__Exercise materials__
[Begin]

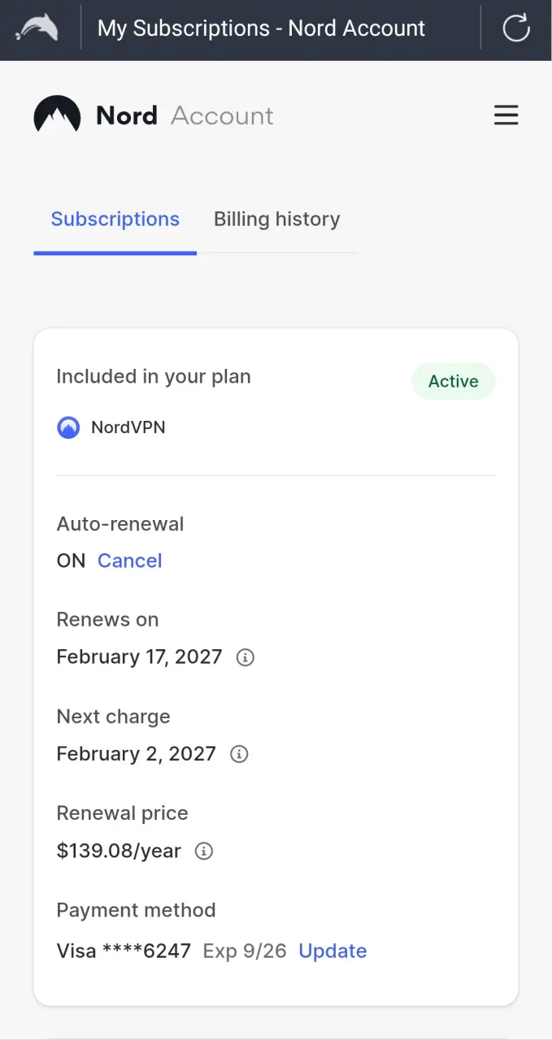Tap the Dolphin browser logo icon
Viewport: 552px width, 1040px height.
click(37, 29)
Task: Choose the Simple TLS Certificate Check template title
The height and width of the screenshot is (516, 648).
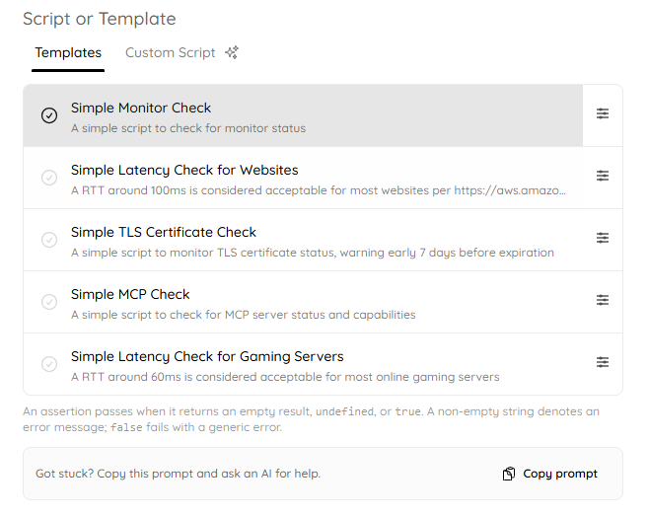Action: click(x=164, y=232)
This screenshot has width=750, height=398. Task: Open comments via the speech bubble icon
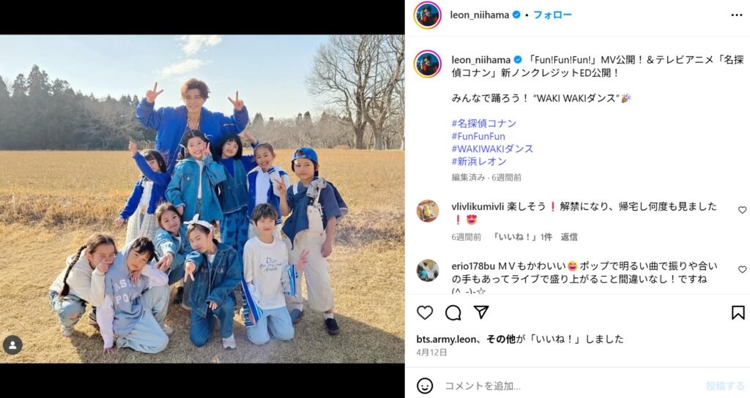[453, 313]
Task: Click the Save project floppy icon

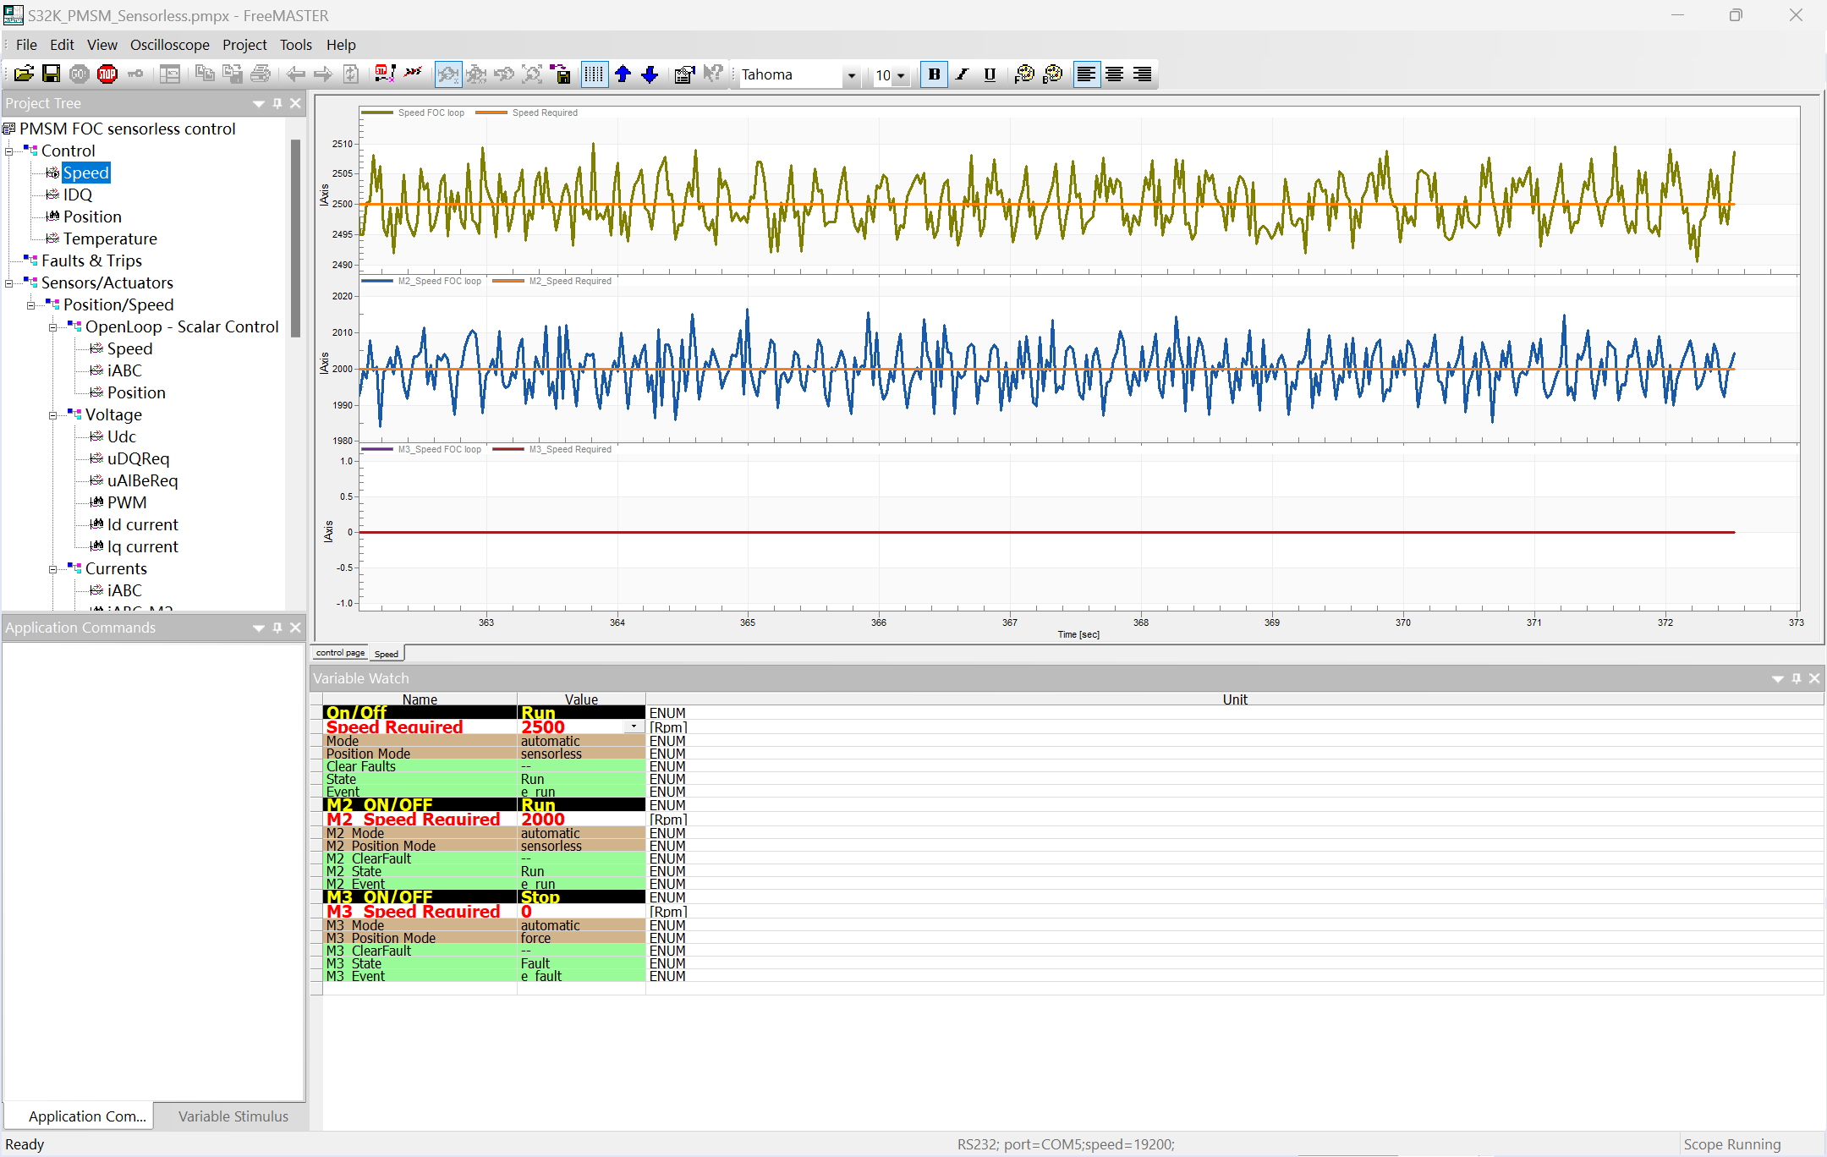Action: [x=51, y=74]
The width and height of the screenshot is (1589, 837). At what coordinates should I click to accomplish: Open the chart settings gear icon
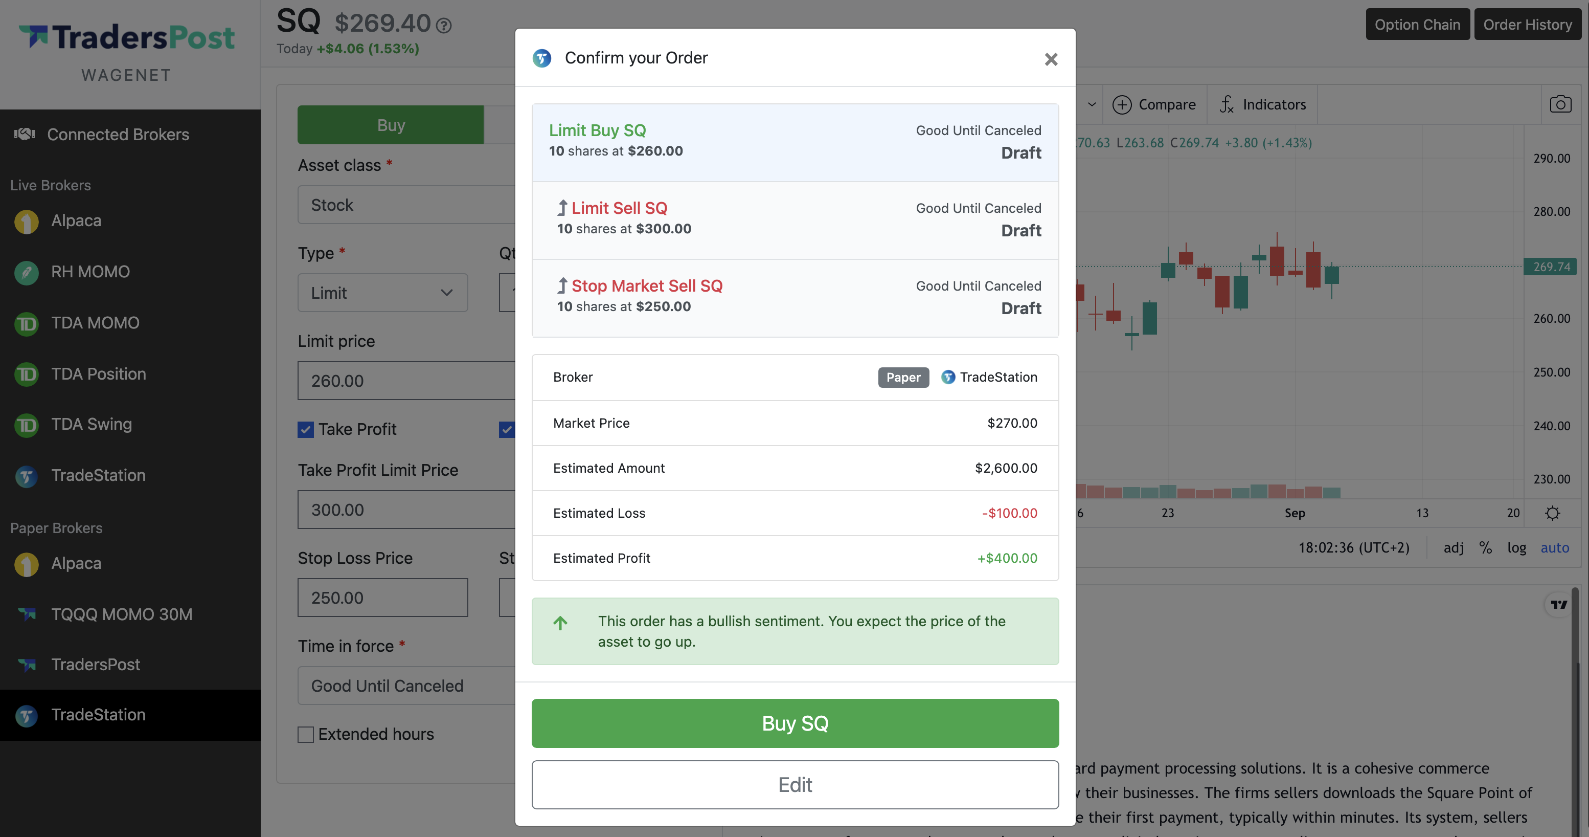point(1553,513)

[End]

Retype the data above line for line, leaving out the pictures.

__Task answer__
Tap the Dolphin browser logo icon
Viewport: 552px width, 1040px height.
click(37, 29)
Task: Choose the Simple TLS Certificate Check template title
The height and width of the screenshot is (516, 648).
Action: click(x=164, y=232)
This screenshot has width=750, height=398. Task: Open comments via the speech bubble icon
[453, 313]
Task: Click the Save project floppy icon

Action: [x=51, y=74]
The width and height of the screenshot is (1589, 837). At what coordinates should I click to accomplish: Open the chart settings gear icon
point(1553,513)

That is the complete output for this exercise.